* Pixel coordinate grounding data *

# # # # # # #

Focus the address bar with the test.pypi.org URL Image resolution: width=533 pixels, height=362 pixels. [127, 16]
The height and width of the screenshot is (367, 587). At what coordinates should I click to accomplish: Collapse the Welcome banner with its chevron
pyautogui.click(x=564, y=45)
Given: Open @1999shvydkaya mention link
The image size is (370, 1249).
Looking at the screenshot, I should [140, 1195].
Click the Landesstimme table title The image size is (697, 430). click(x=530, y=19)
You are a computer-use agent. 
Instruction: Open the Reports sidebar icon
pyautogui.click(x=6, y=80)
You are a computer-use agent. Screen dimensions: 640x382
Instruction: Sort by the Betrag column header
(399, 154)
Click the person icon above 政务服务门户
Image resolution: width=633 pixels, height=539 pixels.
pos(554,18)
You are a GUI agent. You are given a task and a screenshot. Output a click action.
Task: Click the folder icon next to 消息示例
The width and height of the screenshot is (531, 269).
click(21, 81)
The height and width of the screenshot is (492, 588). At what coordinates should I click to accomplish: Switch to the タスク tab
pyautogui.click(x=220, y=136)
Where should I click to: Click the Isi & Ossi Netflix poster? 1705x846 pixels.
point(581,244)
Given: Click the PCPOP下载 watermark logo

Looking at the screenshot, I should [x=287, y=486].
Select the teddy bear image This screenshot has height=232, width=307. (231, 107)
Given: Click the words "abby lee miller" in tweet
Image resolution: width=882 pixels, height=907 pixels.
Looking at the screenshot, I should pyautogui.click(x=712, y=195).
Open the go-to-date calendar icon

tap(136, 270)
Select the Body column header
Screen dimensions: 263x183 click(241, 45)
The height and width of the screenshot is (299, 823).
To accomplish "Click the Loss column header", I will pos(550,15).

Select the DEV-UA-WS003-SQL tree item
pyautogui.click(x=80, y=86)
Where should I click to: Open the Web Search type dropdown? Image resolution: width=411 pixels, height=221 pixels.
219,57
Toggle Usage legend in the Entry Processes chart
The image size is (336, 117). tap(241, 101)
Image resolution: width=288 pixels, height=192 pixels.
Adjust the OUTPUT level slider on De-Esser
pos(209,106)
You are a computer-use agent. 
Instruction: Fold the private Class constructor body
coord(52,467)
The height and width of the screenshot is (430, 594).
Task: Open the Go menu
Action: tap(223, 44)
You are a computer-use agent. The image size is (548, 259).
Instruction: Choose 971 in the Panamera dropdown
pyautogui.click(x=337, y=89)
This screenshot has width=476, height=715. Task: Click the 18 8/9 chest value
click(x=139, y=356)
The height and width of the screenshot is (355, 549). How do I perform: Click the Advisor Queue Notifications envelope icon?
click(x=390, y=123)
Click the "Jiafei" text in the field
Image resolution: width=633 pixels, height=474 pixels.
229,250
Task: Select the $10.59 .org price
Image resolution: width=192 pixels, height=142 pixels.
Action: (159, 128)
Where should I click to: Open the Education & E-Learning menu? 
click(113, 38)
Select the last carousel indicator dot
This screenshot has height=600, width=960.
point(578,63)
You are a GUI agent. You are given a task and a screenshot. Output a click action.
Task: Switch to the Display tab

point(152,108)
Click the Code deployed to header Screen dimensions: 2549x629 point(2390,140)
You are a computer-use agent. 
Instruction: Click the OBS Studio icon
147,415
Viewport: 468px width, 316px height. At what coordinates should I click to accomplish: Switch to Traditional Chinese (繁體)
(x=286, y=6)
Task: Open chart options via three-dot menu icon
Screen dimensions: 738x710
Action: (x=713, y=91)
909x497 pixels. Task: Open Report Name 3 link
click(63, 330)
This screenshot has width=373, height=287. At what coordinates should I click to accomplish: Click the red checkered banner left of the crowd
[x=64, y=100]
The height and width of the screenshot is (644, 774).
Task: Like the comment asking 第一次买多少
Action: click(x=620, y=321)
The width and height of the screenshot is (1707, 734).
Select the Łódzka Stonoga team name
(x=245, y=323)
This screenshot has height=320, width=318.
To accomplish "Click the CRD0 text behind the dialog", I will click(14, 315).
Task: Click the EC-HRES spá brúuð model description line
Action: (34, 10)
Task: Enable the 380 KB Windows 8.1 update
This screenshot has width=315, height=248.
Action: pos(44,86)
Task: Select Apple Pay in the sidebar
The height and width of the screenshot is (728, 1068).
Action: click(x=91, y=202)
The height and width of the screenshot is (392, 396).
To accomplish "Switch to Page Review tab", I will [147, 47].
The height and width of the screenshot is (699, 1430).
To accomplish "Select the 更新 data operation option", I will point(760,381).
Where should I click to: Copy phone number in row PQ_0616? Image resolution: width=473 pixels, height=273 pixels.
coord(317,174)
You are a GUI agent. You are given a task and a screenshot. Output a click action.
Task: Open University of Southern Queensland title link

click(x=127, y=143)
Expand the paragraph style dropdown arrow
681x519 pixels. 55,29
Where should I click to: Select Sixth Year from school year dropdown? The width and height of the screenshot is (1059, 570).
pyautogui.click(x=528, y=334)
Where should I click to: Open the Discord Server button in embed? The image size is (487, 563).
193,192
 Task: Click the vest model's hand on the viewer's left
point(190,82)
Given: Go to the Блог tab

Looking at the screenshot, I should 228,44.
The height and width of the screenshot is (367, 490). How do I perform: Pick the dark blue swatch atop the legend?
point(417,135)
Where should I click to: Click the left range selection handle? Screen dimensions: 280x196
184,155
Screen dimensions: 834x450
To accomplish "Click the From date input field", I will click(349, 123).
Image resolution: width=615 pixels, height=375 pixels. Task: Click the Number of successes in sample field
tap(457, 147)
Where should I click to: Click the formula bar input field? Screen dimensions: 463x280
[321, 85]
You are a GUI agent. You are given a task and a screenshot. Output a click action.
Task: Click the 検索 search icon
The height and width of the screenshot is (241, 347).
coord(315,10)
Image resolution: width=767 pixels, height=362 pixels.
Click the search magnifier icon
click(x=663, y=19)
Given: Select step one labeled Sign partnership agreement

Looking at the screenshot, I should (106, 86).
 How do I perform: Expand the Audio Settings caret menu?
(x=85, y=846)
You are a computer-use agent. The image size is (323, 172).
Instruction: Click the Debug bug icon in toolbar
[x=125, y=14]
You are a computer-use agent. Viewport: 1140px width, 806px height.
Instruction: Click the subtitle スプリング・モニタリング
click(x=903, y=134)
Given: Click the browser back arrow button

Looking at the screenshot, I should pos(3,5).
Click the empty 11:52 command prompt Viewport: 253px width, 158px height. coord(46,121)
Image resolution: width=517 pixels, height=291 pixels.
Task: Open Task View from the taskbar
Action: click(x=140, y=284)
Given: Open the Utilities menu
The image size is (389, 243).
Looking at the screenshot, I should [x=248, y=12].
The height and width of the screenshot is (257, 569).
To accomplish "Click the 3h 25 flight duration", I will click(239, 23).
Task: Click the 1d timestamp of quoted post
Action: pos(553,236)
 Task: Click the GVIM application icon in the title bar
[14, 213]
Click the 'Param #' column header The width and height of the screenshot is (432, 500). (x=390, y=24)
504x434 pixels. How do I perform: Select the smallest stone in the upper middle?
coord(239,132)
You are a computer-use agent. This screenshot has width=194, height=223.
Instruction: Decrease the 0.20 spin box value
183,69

# # # # # # #

* WHAT YOU ARE ASKED TO DO *
Take the entries above and repeat them. Alter nothing.

* ANSWER SECTION *
Focus the address bar with the test.pypi.org URL Image resolution: width=533 pixels, height=362 pixels. [127, 16]
The height and width of the screenshot is (367, 587). At what coordinates should I click to accomplish: Collapse the Welcome banner with its chevron
pyautogui.click(x=564, y=45)
Given: Open @1999shvydkaya mention link
The image size is (370, 1249).
Looking at the screenshot, I should [140, 1195].
Click the Landesstimme table title The image size is (697, 430). click(x=530, y=19)
You are a computer-use agent. 
Instruction: Open the Reports sidebar icon
pyautogui.click(x=6, y=80)
You are a computer-use agent. Screen dimensions: 640x382
Instruction: Sort by the Betrag column header
(399, 154)
Click the person icon above 政务服务门户
Image resolution: width=633 pixels, height=539 pixels.
pos(554,18)
You are a GUI agent. You are given a task and a screenshot. Output a click action.
Task: Click the folder icon next to 消息示例
The width and height of the screenshot is (531, 269).
click(21, 81)
The height and width of the screenshot is (492, 588). At what coordinates should I click to accomplish: Switch to the タスク tab
pyautogui.click(x=220, y=136)
Where should I click to: Click the Isi & Ossi Netflix poster? 1705x846 pixels.
point(581,244)
Given: Click the PCPOP下载 watermark logo

Looking at the screenshot, I should [x=287, y=486].
Select the teddy bear image This screenshot has height=232, width=307. (231, 107)
Given: Click the words "abby lee miller" in tweet
Image resolution: width=882 pixels, height=907 pixels.
Looking at the screenshot, I should pyautogui.click(x=712, y=195).
Open the go-to-date calendar icon

tap(136, 270)
Select the Body column header
Screen dimensions: 263x183 click(241, 45)
The height and width of the screenshot is (299, 823).
To accomplish "Click the Loss column header", I will pos(550,15).

Select the DEV-UA-WS003-SQL tree item
pyautogui.click(x=80, y=86)
Where should I click to: Open the Web Search type dropdown? Image resolution: width=411 pixels, height=221 pixels.
219,57
Toggle Usage legend in the Entry Processes chart
The image size is (336, 117). tap(241, 101)
Image resolution: width=288 pixels, height=192 pixels.
Adjust the OUTPUT level slider on De-Esser
pos(209,106)
You are a computer-use agent. 
Instruction: Fold the private Class constructor body
coord(52,467)
The height and width of the screenshot is (430, 594).
Task: Open the Go menu
Action: tap(223, 44)
You are a computer-use agent. The image size is (548, 259).
Instruction: Choose 971 in the Panamera dropdown
pyautogui.click(x=337, y=89)
This screenshot has width=476, height=715. Task: Click the 18 8/9 chest value
click(x=139, y=356)
The height and width of the screenshot is (355, 549). How do I perform: Click the Advisor Queue Notifications envelope icon?
click(x=390, y=123)
Click the "Jiafei" text in the field
Image resolution: width=633 pixels, height=474 pixels.
229,250
Task: Select the $10.59 .org price
Image resolution: width=192 pixels, height=142 pixels.
Action: (159, 128)
Where should I click to: Open the Education & E-Learning menu? 
click(113, 38)
Select the last carousel indicator dot
This screenshot has height=600, width=960.
point(578,63)
You are a GUI agent. You are given a task and a screenshot. Output a click action.
Task: Switch to the Display tab

point(152,108)
Click the Code deployed to header Screen dimensions: 2549x629 point(2390,140)
You are a computer-use agent. 
Instruction: Click the OBS Studio icon
147,415
Viewport: 468px width, 316px height. At what coordinates should I click to accomplish: Switch to Traditional Chinese (繁體)
(x=286, y=6)
Task: Open chart options via three-dot menu icon
Screen dimensions: 738x710
Action: (x=713, y=91)
909x497 pixels. Task: Open Report Name 3 link
click(63, 330)
This screenshot has width=373, height=287. At what coordinates should I click to accomplish: Click the red checkered banner left of the crowd
[x=64, y=100]
The height and width of the screenshot is (644, 774).
Task: Like the comment asking 第一次买多少
Action: click(x=620, y=321)
The width and height of the screenshot is (1707, 734).
Select the Łódzka Stonoga team name
(x=245, y=323)
This screenshot has height=320, width=318.
To accomplish "Click the CRD0 text behind the dialog", I will click(14, 315).
Task: Click the EC-HRES spá brúuð model description line
Action: (34, 10)
Task: Enable the 380 KB Windows 8.1 update
This screenshot has width=315, height=248.
Action: pos(44,86)
Task: Select Apple Pay in the sidebar
The height and width of the screenshot is (728, 1068).
Action: click(x=91, y=202)
The height and width of the screenshot is (392, 396).
To accomplish "Switch to Page Review tab", I will [147, 47].
The height and width of the screenshot is (699, 1430).
To accomplish "Select the 更新 data operation option", I will point(760,381).
Where should I click to: Copy phone number in row PQ_0616? Image resolution: width=473 pixels, height=273 pixels.
coord(317,174)
You are a GUI agent. You are given a task and a screenshot. Output a click action.
Task: Open University of Southern Queensland title link

click(x=127, y=143)
Expand the paragraph style dropdown arrow
681x519 pixels. 55,29
Where should I click to: Select Sixth Year from school year dropdown? The width and height of the screenshot is (1059, 570).
pyautogui.click(x=528, y=334)
Where should I click to: Open the Discord Server button in embed? The image size is (487, 563).
193,192
 Task: Click the vest model's hand on the viewer's left
point(190,82)
Given: Go to the Блог tab

Looking at the screenshot, I should 228,44.
The height and width of the screenshot is (367, 490). How do I perform: Pick the dark blue swatch atop the legend?
point(417,135)
Where should I click to: Click the left range selection handle? Screen dimensions: 280x196
184,155
Screen dimensions: 834x450
To accomplish "Click the From date input field", I will click(349, 123).
Image resolution: width=615 pixels, height=375 pixels. Task: Click the Number of successes in sample field
tap(457, 147)
Where should I click to: Click the formula bar input field? Screen dimensions: 463x280
[321, 85]
You are a GUI agent. You are given a task and a screenshot. Output a click action.
Task: Click the 検索 search icon
The height and width of the screenshot is (241, 347).
coord(315,10)
Image resolution: width=767 pixels, height=362 pixels.
Click the search magnifier icon
click(x=663, y=19)
Given: Select step one labeled Sign partnership agreement

Looking at the screenshot, I should (106, 86).
 How do I perform: Expand the Audio Settings caret menu?
(x=85, y=846)
You are a computer-use agent. The image size is (323, 172).
Instruction: Click the Debug bug icon in toolbar
[x=125, y=14]
You are a computer-use agent. Viewport: 1140px width, 806px height.
Instruction: Click the subtitle スプリング・モニタリング
click(x=903, y=134)
Given: Click the browser back arrow button

Looking at the screenshot, I should pos(3,5).
Click the empty 11:52 command prompt Viewport: 253px width, 158px height. coord(46,121)
Image resolution: width=517 pixels, height=291 pixels.
Task: Open Task View from the taskbar
Action: click(x=140, y=284)
Given: Open the Utilities menu
The image size is (389, 243).
Looking at the screenshot, I should [x=248, y=12].
The height and width of the screenshot is (257, 569).
To accomplish "Click the 3h 25 flight duration", I will click(239, 23).
Task: Click the 1d timestamp of quoted post
Action: pos(553,236)
 Task: Click the GVIM application icon in the title bar
[14, 213]
Click the 'Param #' column header The width and height of the screenshot is (432, 500). (x=390, y=24)
504x434 pixels. How do I perform: Select the smallest stone in the upper middle?
coord(239,132)
You are a computer-use agent. This screenshot has width=194, height=223.
Instruction: Decrease the 0.20 spin box value
183,69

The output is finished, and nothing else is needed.